I went on the Today Show and spoke to Lisa about the classification of video games, which is now a hot topic after the South Australian Attorney General, Michael Atkinson, has indicated will quit the post soon.

Gamers who want an R18 rating introduced to sit above the current top-end R15+ rating, point to Atkinson as the bottleneck in getting such Federal legislation passed. This is because all the States’ Attorney Generals have to agree on a piece of legislation to the bill and Atkinson has always said no.

Currently Australia is one of the few western countries that doesn’t have an R18 rating for video games, and there are seemingly reasonable arguments from both corners.

On the pro side, those of us who are 18 or older tend to see ourselves as mature and free enough to choose what games we would like to play – whether the game is too violent or has sexual content is irrelevant because we should be the masters of our own destiny.
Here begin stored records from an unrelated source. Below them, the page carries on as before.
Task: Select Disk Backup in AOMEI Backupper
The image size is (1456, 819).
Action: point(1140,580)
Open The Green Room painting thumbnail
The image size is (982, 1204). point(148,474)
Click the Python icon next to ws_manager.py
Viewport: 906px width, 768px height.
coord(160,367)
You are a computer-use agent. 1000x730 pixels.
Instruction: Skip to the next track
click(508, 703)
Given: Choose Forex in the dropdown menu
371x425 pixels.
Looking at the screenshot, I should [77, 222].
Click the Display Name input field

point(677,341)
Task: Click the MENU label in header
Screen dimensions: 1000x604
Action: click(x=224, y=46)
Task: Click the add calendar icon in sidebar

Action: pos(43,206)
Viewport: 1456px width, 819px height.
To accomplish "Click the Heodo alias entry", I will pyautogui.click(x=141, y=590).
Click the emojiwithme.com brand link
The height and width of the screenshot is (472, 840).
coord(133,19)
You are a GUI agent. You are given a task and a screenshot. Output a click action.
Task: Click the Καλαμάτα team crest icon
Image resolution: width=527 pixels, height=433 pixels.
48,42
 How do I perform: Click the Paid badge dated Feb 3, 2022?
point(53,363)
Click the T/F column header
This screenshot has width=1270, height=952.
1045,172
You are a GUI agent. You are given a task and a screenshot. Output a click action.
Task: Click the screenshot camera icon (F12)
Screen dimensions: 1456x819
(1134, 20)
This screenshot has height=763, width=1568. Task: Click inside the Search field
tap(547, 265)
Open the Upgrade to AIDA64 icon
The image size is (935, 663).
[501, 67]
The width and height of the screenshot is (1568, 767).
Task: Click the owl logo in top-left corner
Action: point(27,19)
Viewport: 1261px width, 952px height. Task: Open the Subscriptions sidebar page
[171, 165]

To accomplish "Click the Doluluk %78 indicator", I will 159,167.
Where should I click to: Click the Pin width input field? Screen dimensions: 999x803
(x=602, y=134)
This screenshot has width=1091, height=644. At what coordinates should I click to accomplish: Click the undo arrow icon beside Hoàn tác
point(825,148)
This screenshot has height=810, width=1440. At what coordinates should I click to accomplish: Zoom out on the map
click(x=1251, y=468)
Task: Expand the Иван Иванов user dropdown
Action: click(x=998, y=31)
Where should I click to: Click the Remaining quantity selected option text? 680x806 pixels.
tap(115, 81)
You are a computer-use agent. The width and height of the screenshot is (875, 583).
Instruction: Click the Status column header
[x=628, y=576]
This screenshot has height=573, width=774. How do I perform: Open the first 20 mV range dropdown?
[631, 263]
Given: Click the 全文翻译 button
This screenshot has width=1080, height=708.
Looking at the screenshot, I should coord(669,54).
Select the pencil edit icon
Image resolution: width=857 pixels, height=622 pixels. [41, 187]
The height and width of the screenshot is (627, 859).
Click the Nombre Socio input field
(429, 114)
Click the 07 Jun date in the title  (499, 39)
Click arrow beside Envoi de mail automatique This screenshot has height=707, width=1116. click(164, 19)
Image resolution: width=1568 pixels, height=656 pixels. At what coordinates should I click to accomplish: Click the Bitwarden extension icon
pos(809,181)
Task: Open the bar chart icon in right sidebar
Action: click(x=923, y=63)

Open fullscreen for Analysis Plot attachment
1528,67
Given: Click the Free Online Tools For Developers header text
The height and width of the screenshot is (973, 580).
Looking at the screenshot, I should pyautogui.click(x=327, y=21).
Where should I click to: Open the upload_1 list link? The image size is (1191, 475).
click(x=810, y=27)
Retailers also feel they are missing out because a lot of people get copies of R18 games from overseas online sellers.

On the other side of the coin, critics want to know why people would want to play games that have explicit violence and sexual themes, such as the recent Modern Warfare 2 game that had one level where a player acts as a terrorist that kills innocent people at a Russian airport.

Where the government crowd might have it wrong is that almost all other media has an R18 rating already, so why not games? There was also a recent survey out of Bond University that showed 91 percent of adults want the rating.

It will be interesting to see if Atkinson’s replacement in South Australia will be the stumbling block that he was accused of being, and whether this thorn in gamers’ side will be put to rest.